From: janice matchett <>
Date: Wed Oct 26 2005 - 11:08:33 EDT

At 10:57 AM 10/26/2005, George Murphy wrote:
>----- Original Message ----- From: "Ted Davis" <>
>To: <>; <>
>Sent: Wednesday, October 26, 2005 8:39 AM
>Subject: Re: Dover: Witnesses withdrawing
>>Why did Warren Nord withdraw? Does anyone know? Was it simply that he
>>no longer wanted to associate himself with a losing case? Nord is a
>>genuinely independent thinker on this issue (and some others). I'm sorry
>>that he
>>won't be testifying. ......"

### ".....Further discussion reveals differences between the two
organizations concerning the withdrawal of defense witnesses for the
Kitzmiller vs Dover trial currently taking place in Federal District Court
in Harrisburg, PA. (See NCSE's Dover page, at
(<>this url)for briefs, transcripts and other
information on this trial.) ..."


MARK RYLAND (DI): "... The Discovery Institute never set out to have a
school board, schools, get into this issue. We've never encouraged people
to do it, we've never promoted it.
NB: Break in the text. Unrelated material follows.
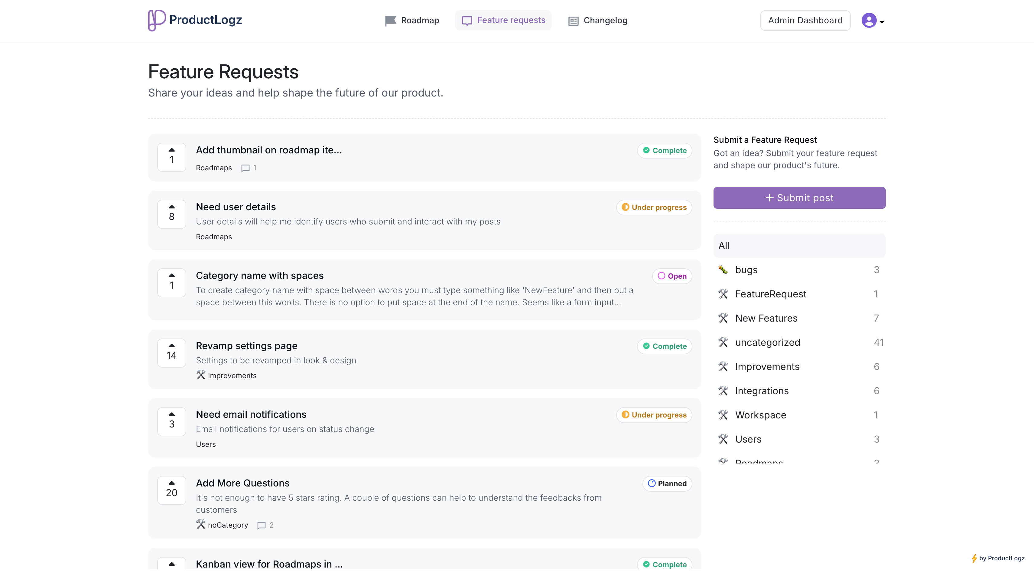Screen dimensions: 1034x573
Task: Open the 'Category name with spaces' post
Action: 259,276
We have, unfortunately, gotten sucked
into it, because we have a lot of expertise in the issue, that people are
interested in.

When asked for our opinion, we always tell people: don't teach intelligent
design. There's no curriculum developed for it, you're teachers are likely
to be hostile towards it, I mean there's just all these good reasons why
you should not to go down that path. If you want to do anything, you should
teach the evidence for and against Darwin's theory. Teach it dialectically.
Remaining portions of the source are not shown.